I bring this all up in order to make the next part hurt a bit less. The urbanist future that was maybe brimming on the horizon is likely to disappear. Donald Trump was elected president and his agenda, evident in Project 2025, will be detrimental for cities, especially ones where progress has been slow in the past years. Many of the positive projects going on around the city rely on federal grants that soon will be hard to come by, if they exist at all. Reimagine Ninth Street and Broadway all the Way are only possible through federal funding, for example.
In addition to the implications of federal elections, the local elections paint a dire picture. Republicans now make up 12 of the 26 seats on the Metro Council, winning every single contested race. These seats, not surprisingly, are all suburban. Republicans rarely care about walkability, transit access, mobility, and the like and neither do suburban folks. It will become even harder to pass any ordinances that focus on real positive change in the urban core.

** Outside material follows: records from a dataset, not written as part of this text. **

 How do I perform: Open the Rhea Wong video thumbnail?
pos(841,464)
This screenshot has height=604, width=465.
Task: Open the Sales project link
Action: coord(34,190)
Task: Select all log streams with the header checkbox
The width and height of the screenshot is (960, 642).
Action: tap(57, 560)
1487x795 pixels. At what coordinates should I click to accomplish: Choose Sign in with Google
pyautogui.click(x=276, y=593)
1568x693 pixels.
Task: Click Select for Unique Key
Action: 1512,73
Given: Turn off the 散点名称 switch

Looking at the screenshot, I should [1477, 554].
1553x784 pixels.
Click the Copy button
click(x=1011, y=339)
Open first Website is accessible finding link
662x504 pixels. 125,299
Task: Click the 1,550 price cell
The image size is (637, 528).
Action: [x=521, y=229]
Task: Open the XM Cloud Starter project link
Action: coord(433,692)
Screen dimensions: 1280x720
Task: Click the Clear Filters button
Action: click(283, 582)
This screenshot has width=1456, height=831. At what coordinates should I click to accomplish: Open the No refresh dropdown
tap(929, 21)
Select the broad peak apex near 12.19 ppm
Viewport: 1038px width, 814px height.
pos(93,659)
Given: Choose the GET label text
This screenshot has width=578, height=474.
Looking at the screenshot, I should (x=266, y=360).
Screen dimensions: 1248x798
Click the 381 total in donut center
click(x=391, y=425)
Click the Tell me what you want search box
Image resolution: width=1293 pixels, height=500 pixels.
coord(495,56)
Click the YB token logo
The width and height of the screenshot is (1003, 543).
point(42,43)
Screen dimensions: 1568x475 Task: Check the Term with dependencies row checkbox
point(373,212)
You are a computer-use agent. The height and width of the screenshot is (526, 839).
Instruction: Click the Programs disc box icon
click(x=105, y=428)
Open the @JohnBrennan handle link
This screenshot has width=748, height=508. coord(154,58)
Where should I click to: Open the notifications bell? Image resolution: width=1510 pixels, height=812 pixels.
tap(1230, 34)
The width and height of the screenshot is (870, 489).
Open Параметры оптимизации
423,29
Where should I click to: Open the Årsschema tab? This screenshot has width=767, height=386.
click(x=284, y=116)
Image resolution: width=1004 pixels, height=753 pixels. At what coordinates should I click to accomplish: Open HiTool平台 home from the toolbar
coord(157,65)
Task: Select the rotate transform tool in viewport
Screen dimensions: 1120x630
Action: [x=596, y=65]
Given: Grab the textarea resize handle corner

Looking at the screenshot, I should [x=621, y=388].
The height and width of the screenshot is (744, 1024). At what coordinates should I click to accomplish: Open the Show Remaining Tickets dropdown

The few reforms we have ongoing, such as the missing middle housing reforms already stifled by the state, may not survive as suburban democrats may not have the political will to defend them.
Other than losing out on transformative projects, Louisville may begin to decline in other ways. Lack of housing reform will lead to an even bigger deficit of housing units, and housing will get even more expensive if demand does not decrease pretty rapidly. What housing is built will largely conform to existing zoning, which incentivizes the construction of suburban single-family homes and strip malls. The pattern of fiscally unsustainable development will continue, and eat away at the city budget. TARC’s budget crisis will go unaddressed by the metro council.
I am not a chronic pessimist nor do I revel in the decline of Louisville, but it is happening to our city and we need to be real about it. The doom loop view of urbanism in Louisville is something that should be avoided, though. Not because it is a completely unrealistic view of things, but rather because it ruins any chance of preventing the worst case scenario.Â
Despite all the negativity, we do still have great people in Louisville that are fighting for urbanism and healthy design. J.P. Lyninger, who recently primaried the democratic incumbent in district six, is probably the most pro-transit metro council member of my lifetime. Council members Shameka Parrish-Wright and Ben Reno-Weber have also generally been pretty good voices for walkability, healthy development patterns, transit, and the like and do not have as much of an electoral reason to cower to suburban fears. Local organizations like Streets for People, Old Louisville Mobility Coalition, and Strong Towns will continue to give a voice to urbanists, even if those in power are less inclined to listen.
While it feels like we are taking a beating right now, Louisville is still worth fighting for.